Light path in a Maksutov
- One very popular luxury telescope design was the Celestron. It ran a "finder" scope and the main scope to
the same eyepiece. It had a 10cm Maksutov reflector as the main telescope. The finder was a 2.5 cm refractor. The focal plane of
the reflector and refractor were the same (probably the refractor had a factory adjustment). A flat-mirror near the bottom
reflected light to the finder's primary, and a movable mirror at the back of the 10-cm cassegrain hole switched the optical path
of the large telescope between the eyepiece and the camera attachment on the back. When the camera was engaged, the finder-scope
was operational.
- The Schmidt-Cassegrain is a classic wide-field telescope. 30 inch Schmidt-cassegrains are
used for sky surveys at astronomical observatories and satellite tracking stations. The first optical element is a "schmidt
corrector plate." The plate is figured by placing a vacuum on one side, and grinding the exact correction required to fix the
spherical correction. The primary mirror is spherical.

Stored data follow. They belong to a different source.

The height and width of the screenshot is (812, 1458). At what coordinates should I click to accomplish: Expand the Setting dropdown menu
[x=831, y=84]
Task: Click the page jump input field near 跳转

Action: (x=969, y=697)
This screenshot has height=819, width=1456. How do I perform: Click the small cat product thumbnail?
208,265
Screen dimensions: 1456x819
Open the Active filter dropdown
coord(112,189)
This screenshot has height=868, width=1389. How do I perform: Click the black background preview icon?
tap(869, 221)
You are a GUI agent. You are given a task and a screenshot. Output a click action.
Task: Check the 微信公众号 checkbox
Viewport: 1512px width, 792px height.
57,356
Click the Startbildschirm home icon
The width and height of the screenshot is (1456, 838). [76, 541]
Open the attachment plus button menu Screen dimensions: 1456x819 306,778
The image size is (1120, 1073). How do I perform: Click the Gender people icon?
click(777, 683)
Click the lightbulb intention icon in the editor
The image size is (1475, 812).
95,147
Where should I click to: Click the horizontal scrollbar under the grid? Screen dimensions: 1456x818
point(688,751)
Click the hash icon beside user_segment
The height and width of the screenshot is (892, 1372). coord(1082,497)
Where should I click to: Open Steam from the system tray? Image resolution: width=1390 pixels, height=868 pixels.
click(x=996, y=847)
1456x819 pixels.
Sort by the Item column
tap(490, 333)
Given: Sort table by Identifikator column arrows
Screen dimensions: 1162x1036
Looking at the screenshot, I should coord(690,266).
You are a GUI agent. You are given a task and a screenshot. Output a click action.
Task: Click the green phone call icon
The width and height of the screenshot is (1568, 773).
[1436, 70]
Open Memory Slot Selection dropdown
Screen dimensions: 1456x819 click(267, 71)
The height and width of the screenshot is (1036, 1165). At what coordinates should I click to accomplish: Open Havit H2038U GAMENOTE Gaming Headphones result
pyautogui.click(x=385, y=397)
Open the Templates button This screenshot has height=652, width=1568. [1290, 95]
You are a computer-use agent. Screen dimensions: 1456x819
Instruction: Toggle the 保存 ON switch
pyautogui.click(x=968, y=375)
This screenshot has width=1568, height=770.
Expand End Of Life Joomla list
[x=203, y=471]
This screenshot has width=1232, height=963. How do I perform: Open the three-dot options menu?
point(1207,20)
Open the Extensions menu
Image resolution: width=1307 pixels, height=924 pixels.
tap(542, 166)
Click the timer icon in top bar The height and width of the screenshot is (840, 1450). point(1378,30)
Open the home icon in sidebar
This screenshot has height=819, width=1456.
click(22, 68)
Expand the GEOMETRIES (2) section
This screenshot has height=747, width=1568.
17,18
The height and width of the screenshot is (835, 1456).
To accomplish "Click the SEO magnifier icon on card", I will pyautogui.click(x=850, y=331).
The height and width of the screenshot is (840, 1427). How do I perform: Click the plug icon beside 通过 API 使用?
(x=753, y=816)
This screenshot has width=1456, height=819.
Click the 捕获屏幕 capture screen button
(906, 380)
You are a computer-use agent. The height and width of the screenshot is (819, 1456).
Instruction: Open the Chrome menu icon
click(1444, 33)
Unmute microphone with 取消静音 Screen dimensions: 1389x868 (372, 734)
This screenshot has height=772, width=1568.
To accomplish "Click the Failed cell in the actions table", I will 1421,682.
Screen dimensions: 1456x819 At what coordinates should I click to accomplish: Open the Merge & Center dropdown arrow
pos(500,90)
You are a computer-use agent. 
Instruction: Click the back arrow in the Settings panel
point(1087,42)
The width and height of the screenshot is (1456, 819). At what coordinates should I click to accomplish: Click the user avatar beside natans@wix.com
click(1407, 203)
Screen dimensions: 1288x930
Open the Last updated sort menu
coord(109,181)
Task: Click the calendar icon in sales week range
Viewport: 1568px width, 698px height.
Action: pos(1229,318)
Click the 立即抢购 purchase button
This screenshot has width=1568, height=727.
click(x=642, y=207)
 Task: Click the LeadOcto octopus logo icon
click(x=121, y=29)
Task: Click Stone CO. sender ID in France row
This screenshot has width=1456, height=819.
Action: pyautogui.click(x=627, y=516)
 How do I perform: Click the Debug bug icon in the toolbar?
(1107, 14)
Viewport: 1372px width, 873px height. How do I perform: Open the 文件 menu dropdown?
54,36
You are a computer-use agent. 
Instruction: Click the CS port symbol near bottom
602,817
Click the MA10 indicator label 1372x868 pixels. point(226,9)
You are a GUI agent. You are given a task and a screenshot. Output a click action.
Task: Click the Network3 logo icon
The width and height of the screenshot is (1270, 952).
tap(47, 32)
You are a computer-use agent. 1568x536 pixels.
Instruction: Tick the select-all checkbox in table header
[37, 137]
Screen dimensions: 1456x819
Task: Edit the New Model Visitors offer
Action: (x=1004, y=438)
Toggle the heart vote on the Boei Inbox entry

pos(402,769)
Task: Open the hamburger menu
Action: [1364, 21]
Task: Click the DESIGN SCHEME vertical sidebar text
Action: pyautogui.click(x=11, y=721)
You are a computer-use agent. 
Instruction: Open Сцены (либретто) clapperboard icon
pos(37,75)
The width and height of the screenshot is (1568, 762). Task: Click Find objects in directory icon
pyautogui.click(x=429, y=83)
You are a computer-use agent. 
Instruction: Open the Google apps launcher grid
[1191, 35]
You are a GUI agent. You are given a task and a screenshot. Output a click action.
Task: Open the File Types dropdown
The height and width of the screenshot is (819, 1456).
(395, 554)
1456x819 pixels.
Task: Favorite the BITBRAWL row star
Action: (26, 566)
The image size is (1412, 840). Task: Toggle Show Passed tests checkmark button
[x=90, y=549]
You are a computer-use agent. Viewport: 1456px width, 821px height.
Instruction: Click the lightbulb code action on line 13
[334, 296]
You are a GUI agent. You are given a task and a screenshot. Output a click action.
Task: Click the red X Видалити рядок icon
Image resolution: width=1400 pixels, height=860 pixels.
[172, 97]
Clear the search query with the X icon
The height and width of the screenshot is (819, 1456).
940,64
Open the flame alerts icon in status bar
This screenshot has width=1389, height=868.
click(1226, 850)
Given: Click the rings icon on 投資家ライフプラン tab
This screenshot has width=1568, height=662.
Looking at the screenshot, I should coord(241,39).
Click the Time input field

- One exception to the supremacy of Ritchey-Chrétien telescopes for professional use are Schmidt cameras. These
instruments have a very wide field, a sharp focus, about 30 times greater than Ritchey-Chrétien, with the drawbacks that the
focus is inaccessible, making them usable only as cameras, and contrary to Cassegrain, they have their physical length at least
twice their focal length. Their optical performance comes from the use of a
spherical mirror which reintroduces the spherical and field curvature
aberrations, but avoids all the others. The spherical aberration is overcome by using a corrector lens in front of the telescope
at the radius of the curvature of the mirror. The field curvature are compensated with a film-holder that stretches the film into
a mild spherical shape.
An unusual variant of the Cassegrain is the Schiefspiegler telescope which uses tilted mirrors to avoid the secondary mirror
casting a shadow on the primary, however, while eliminating diffraction patterns, this leads to several other abberations that
must be corrected for.
Radio telescopes have a parabolic metal surface that reflects the
radio waves, rather than light rays, towards the actual antenna. The largest single-piece antenna is the Arecibo radio telescope in Puerto Rico.